Thank you to all of your who do actually floss, brush your teeth, see a dentist, see a doctor, take your insulin, eat healthy, work out, avoid dirty needles, get vaccinations, make good life decisions, and don't sleep with shady people. Your contribution to society is duly noted.

Monday, January 10, 2011

Twas the Season to Be Jolly

Twas the season to be jolly. I'm referring to those individuals who ventured out into the chilly weather to attend holiday parties, imbibe excessive amounts of alcohol, and screw that better judgment (yeah!) by proving their ignorance in the form of drunk driving. Or those who chose to stay home this year and smash, crush, and snort various plant or medicinal derivatives leading to a soporific stupor or joining their alcoholic friends in taking the wheel, valiantly ready to conquer the menacing highway 75. Twas the season for smoking, snorting, drinking, shooting, experimenting, fighting, and vomiting. Twas the season for pot, cocaine, cheese, heroin, alcohol, codeine, amphetamines, benzos, and, my personal favorite, all the shit in your crazy aunt's medicine cabinet at once.

A early twenties kid comes in from an MVC. He states he wasn't driving but there was no one else at the scene...that leaves you buddy. We ask him the obligatory "do you do drugs" question or in his case "what do you do?" He proceeds to list off an honestly quite impressive list. Shoots heroin 3-4 X a day. Takes 5 or 6 hydrocodone in a day. Mixes it up by snorting some cheese (heroin plus tylenol pm). I think there were some benzos in the bunch too (ativan, xanax, etc). You always ask a druggie where they shoot up because they know their veins much better than you and can usually point you to a good IV spot. It's a strange kind of role reversal...All in all, he hadn't been fully conscious in 3 years and was flunking out of community college. (The most heartbreaking part about that story was his younger brother, who no doubt looks up to his stoner brother, broke down crying at the bedside. Mom gave me a look that meant she already knew. She didn't even have to ask).
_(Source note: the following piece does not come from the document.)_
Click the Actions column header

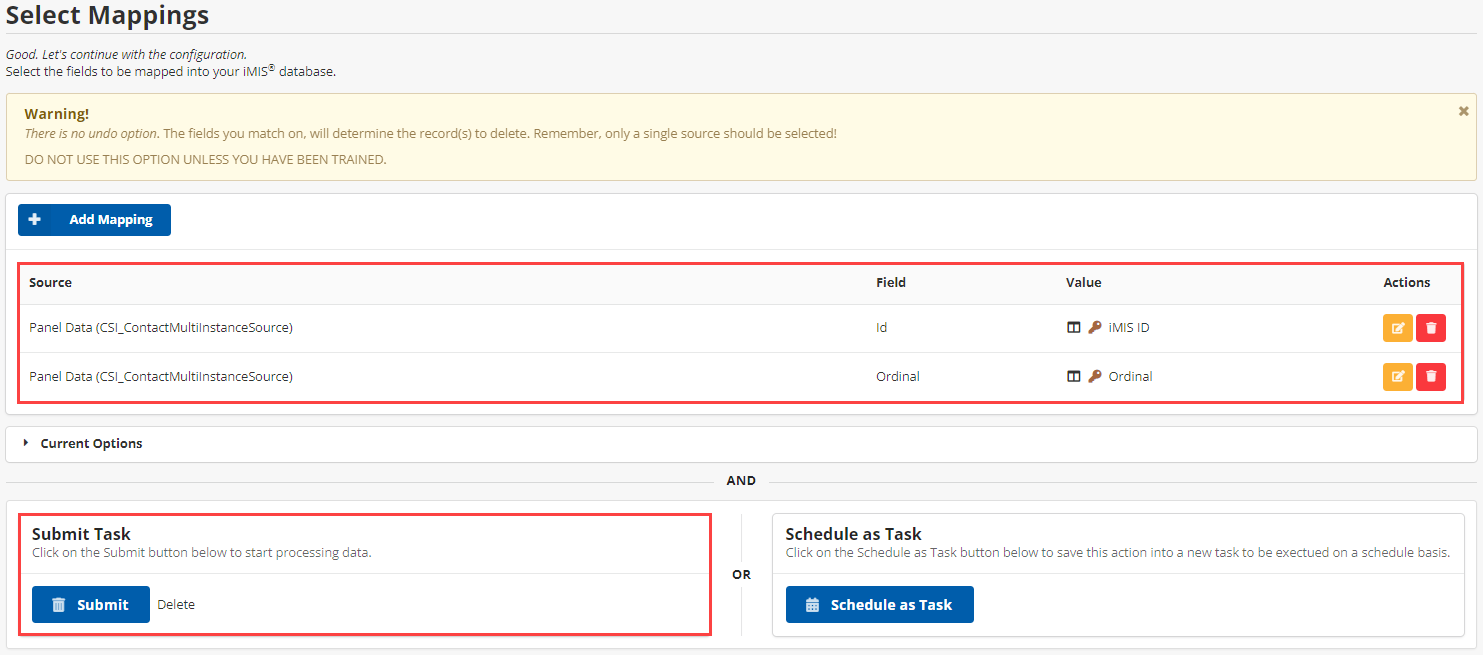click(x=1406, y=283)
He starts complaining of pain so I give him one hydrocodone (the usual ordered dose). He literally scoffs at it and says he takes 4 or 5. Welp, sorry. You only get one. This isn't your own personal pharmacy. It's your fault you have the tolerance of a 400 pound pro wrestler.

He continues to whine (literally, it sounded like my younger sister when we were little and she was upset) and threatens to throw up. Oh goodness, you're going to puke?? What will I do?? I better give you twelve hydrocodone. Nope. Go ahead, vomit. You don't scare me.
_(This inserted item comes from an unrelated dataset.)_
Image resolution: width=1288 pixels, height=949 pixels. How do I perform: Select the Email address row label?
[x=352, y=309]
Then he threatens diarrhea. Clearly, he doesn't understand that my JOB is to clean up CRAP. Do your worst. You'll be more uncomfortable than I will.

Finally he passes out and I hand him off. I don't mean to sound insensitive but people who do drugs are generally very manipulative and you have to put your foot down. Otherwise a girl like me gets taken for granted. taken for a ride. used. You get the picture.

My second prime example is a young gentleman who had a brain bleed. He was a chronic drug abuser with Turrets with his crazy boyfriend at the bedside. Talk about a triple threat. He just sat there yelling "ow, ow, ow, ow" over and over and everyone really did feel very bad for him. He took so much morphine at home that nothing we gave him would nullify or improve the pain. You had to feel sorry for him because he was cute but after a while I needed someone to push the off button (again, don't take me for an insensitive jerk).

These cases are not the anomalies. Sometimes our frequent flier drug abusers are well known to everyone in the ER, homeless, and have underlying psych issues. But I'm not stereotyping. Anyone can have a knee replacement, get a little too used to taking their codeine, and end up sneaking around breaking into their neighbors medicine cabinets or having fifteen primary doctors who ALL fill their Ativan prescription. It's all too common and all too frequent. So let's all learn a valuable lesson from this holiday season and say no to drugs! That public service message was useful. in 1984. I think the kids in those commercials are still wearing high tops and neon polyester jackets.

So to quote from a fellow crazie (because we all know it would just be rude to quote David at the Dentist), "hide your kids. Hide your wife. Cause there's a [drug abuser] in the neighborhood. Run and tell that".